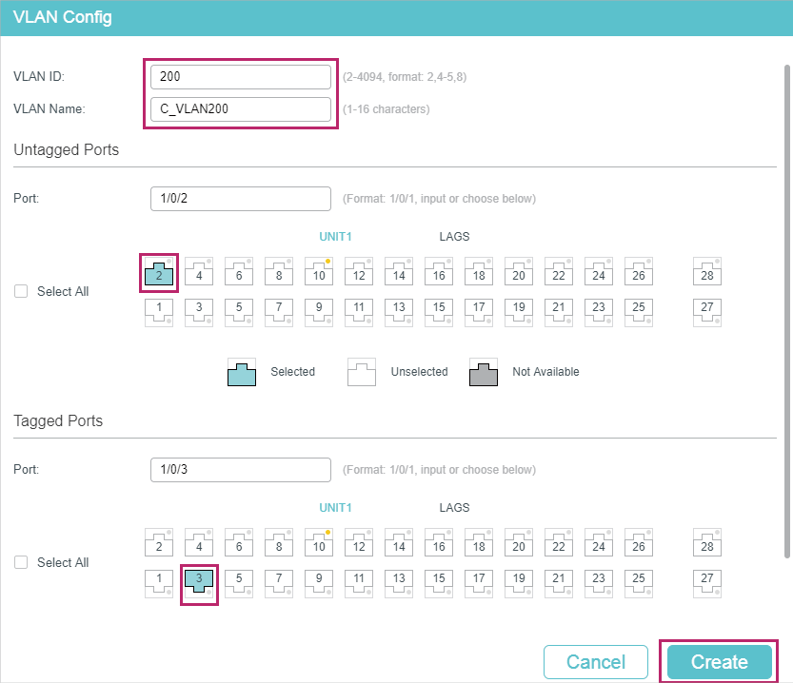Deselect port 3 in Tagged Ports
Viewport: 793px width, 683px height.
[199, 583]
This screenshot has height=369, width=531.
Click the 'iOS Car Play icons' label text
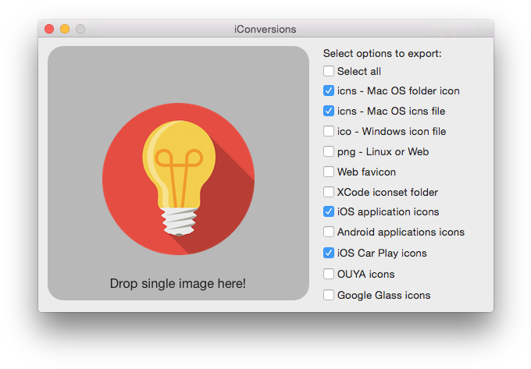(382, 254)
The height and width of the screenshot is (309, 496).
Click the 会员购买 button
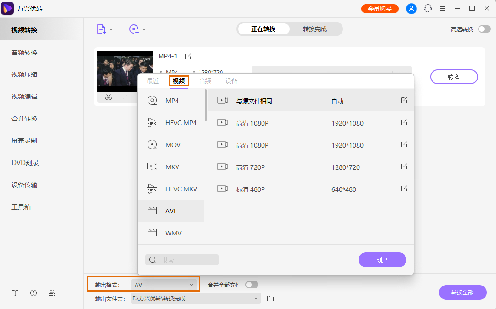(380, 8)
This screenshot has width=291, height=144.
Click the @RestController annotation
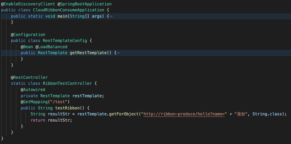point(29,77)
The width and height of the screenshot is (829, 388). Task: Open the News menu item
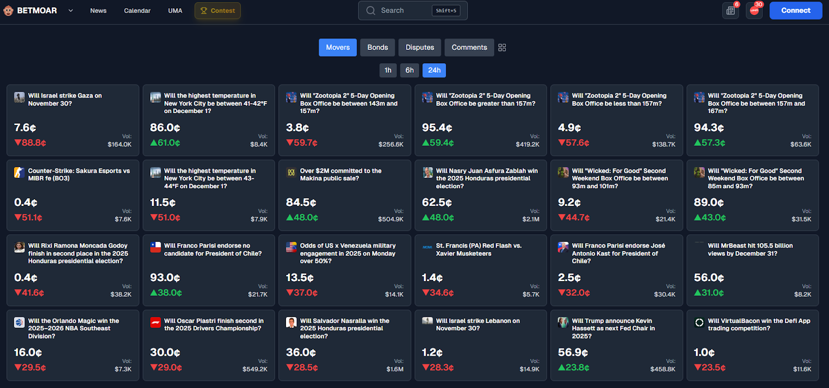pos(98,10)
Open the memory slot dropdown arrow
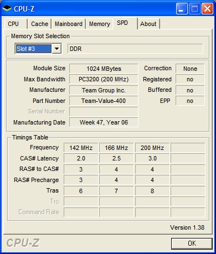Screen dimensions: 216x254 click(56, 49)
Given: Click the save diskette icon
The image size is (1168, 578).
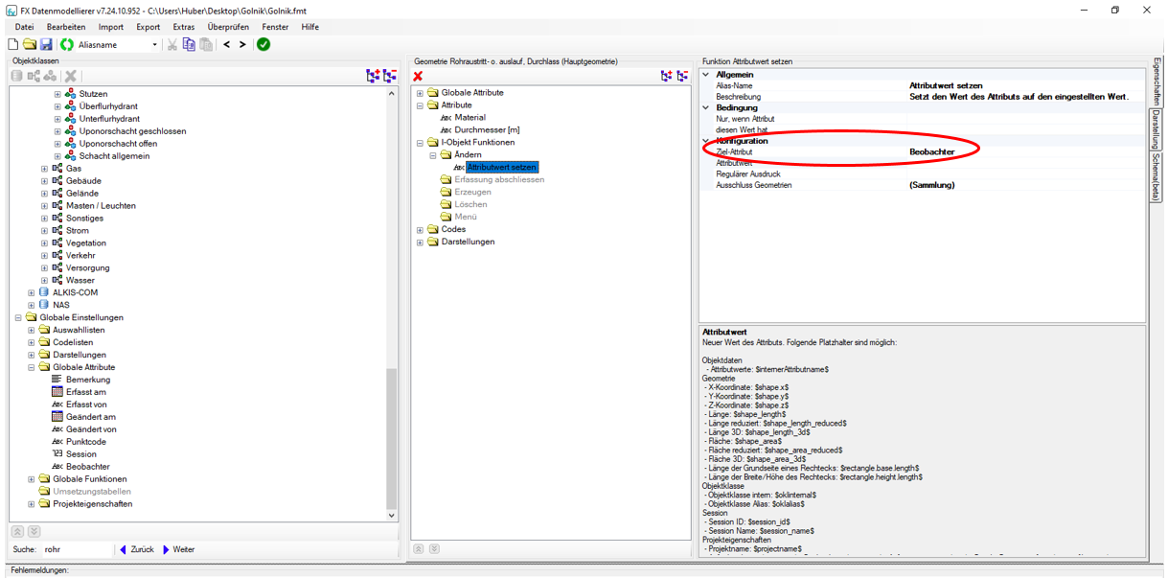Looking at the screenshot, I should (x=46, y=44).
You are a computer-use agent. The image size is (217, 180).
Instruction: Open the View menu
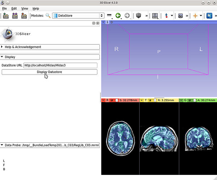click(24, 9)
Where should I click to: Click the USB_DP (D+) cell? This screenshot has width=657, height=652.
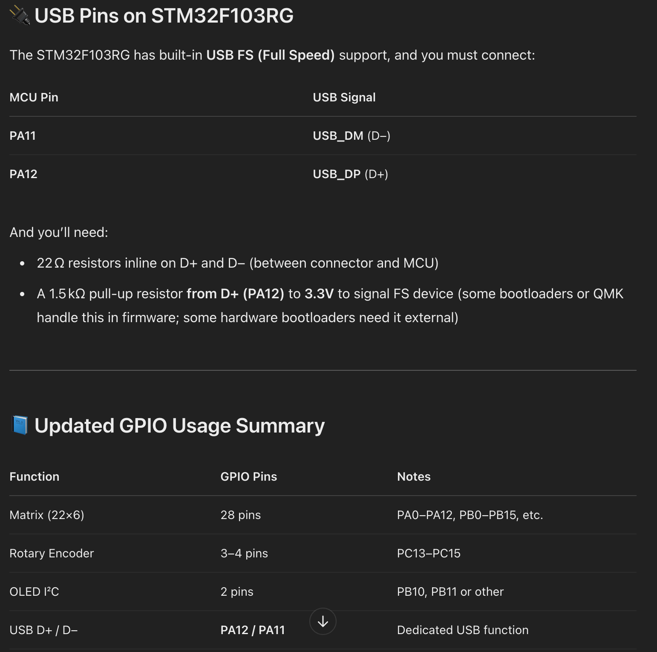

****************************************

• _EXERCISE DESCRIPTION_
Give back exactly the lines from the line with "Given: Click the save diskette icon" through the end of the material above, inclusive, with no pictures.

• _EXERCISE ANSWER_
Given: Click the save diskette icon
The image size is (1168, 578).
Looking at the screenshot, I should (x=46, y=44).
You are a computer-use agent. The image size is (217, 180).
Instruction: Open the View menu
click(24, 9)
Where should I click to: Click the USB_DP (D+) cell? This screenshot has width=657, height=652.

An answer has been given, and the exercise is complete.